Task prompt: For the records below, report how many lines include the string "MIASTA", leaving out everything except the number.

Stored data START

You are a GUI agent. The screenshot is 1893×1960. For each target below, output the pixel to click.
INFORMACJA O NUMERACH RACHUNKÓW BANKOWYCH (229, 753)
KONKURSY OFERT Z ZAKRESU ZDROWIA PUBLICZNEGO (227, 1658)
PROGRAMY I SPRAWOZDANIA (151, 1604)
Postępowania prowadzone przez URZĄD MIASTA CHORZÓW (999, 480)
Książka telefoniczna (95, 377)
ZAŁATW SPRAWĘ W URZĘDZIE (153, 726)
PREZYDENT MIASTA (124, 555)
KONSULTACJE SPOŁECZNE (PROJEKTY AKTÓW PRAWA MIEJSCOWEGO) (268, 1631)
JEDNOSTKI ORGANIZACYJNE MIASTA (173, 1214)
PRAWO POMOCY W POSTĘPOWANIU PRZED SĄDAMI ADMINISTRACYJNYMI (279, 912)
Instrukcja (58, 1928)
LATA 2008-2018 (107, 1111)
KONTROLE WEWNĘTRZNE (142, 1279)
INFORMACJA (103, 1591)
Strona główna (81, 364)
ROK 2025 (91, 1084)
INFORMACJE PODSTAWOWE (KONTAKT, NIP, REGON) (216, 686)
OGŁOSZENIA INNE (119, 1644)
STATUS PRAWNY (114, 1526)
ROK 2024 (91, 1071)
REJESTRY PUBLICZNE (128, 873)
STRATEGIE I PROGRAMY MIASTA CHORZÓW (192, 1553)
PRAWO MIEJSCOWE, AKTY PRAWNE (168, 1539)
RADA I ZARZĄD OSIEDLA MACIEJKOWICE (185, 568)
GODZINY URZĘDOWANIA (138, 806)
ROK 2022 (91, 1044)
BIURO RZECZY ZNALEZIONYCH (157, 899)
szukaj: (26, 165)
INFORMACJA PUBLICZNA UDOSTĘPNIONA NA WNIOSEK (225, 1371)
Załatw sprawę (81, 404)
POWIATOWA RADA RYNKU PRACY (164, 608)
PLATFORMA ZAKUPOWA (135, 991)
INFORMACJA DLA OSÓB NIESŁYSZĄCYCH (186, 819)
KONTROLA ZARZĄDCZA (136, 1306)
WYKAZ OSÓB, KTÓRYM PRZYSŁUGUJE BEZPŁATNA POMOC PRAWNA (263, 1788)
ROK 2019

Stored data END

Expected output: 4